Fahrradbranche in der Krise: Unterwegs auf holprigem Grund

Ist der Radboom vorbei? Seit einer der großen deutschen Fahrradhersteller pleite ist, steht das im Raum. Hersteller und Händler sind anderer Ansicht.

Fahrradspeichen, die gerade von einem Mensch zusammengesetzt werden

Fertigung per Hand – das hat seinen Preis Foto: Imago

BERLIN taz | Sie wünschen sich ein wenig Normalität zurück, die Fahrradverkäufer. Die letzten Monate, ja Jahre waren eine „Holterdiepolter-Strecke“, sagt Stefan Stiener vom schwäbischen Fahrradhersteller Velotraum. Die Manufaktur in Weil der Stadt bei Stuttgart schraubt jedes Jahr 500 Räder zusammen. Jedes Exemplar eine Maßanfertigung, im Schnitt 5.000 Euro teuer – Premium. Aber was er erzählt, hat im Grunde die gesamte Branche betroffen.

Schon im Jahr 2019 sei es losgegangen. Deutschland beschäftigte die Klimakrise – da hätten sie, so Stiener, einen „extremen Wachstumsschub“ gehabt. Dann kam Corona. Die Lust aufs Radfahren: nochmal größer. 5 Millionen Fahrräder und E-Bikes wurden 2020 verkauft – das waren 17 Prozent mehr als noch 2019. Händler kamen kaum hinterher, zumal Teile für Fahrräder plötzlich Mangelware wurden, weil das Virus Fabriken in Asien stillgelegt hatte, globale Lieferketten brüchig wurden.

Und heute? „Jetzt spricht man von einem Ende des Fahrradbooms, das trifft die Sache aber nicht“, sagte Reiner Kolberg vom Zweirad-Industrie-Verband (ZIV) am Donnerstag.
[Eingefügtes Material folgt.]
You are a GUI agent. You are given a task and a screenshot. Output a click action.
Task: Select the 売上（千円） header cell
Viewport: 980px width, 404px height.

Die Branche hatte Presseleute zum Gespräch eingeladen. Sie will etwas zurechtrücken.

Erst kurz vor Weihnachten hatte einer der großen deutschen Fahrradhersteller, die Firma Prophete aus Rheda-Wiedenbrück in Nordrhein-Westfalen, Insolvenz angemeldet. Der Betrieb belieferte unter anderem Discounter mit Fahrrädern. Da sind die Margen vergleichsweise gering. Zu ihm gehörten aber auch hochpreisige Marken wie VSF Fahrradmanufaktur und Kreidler. Drohen weitere Pleiten?

Das glaubt die Branche nicht. Derzeit senkten zwar viele die Preise, vor allem Onlineanbieter. Im zweiten Halbjahr 2022 seien viele Räder in den Läden stehen geblieben, die Lager nun voll. Denn mit dem Angriff Russlands auf die Ukraine stiegen die Energie- und Lebensmittelpreise, viele scheuten größere Anschaffungen: „Wenn man nicht weiß, wie die nächste Nebenkostenrechnung aussieht, dann stellt man den Kauf eines E-Bikes zurück“, sagte Kolberg. Im Schnitt kostet ein E-Bike derzeit 4.000 Euro. Mittel- bis langfristig rechnet die Branche aber wieder mit größerer Nachfrage, vergleichbar mit 2019.

Dabei hat eigentlich schon jede und jeder ein Rad in Deutschland: 81 Millionen Räder stehen bundesweit in Garagen, Kellern und Höfen. Doch die Branche bringt immer neue Modelle raus, etwa Gravelbikes, einen straßentauglichen Mix aus Rennrad und Mountainbike. Es sei im Trend, verschiedene Räder zu haben, meint Kolberg. Das schicke, nicht klapprige Rad – es gehört mittlerweile dazu. Das habe auch damit zu tun, dass etliche Arbeitgeber ihren Beschäftigen Dienstfahrräder anböten, meint Tobias Hempelmann vom Verband des Deutschen Zweiradhandels (VDZ).

Der Fahrradbranche geht es allerdings nicht anders als vielen in der deutschen Wirtschaft, sie ist abhängig von Asien. So komme es bei Shimano, einem der großen Lieferanten von Bremsen und anderen Komponenten, immer noch zu Verzögerungen, klagt Stiener. Das macht es kleineren Unternehmen besonders schwer, in der Regel bekommen die Großen die Ware zuerst. Doch „ein solides Unternehmen, das gesund gewirtschaftet hat, übersteht so was“, meint er.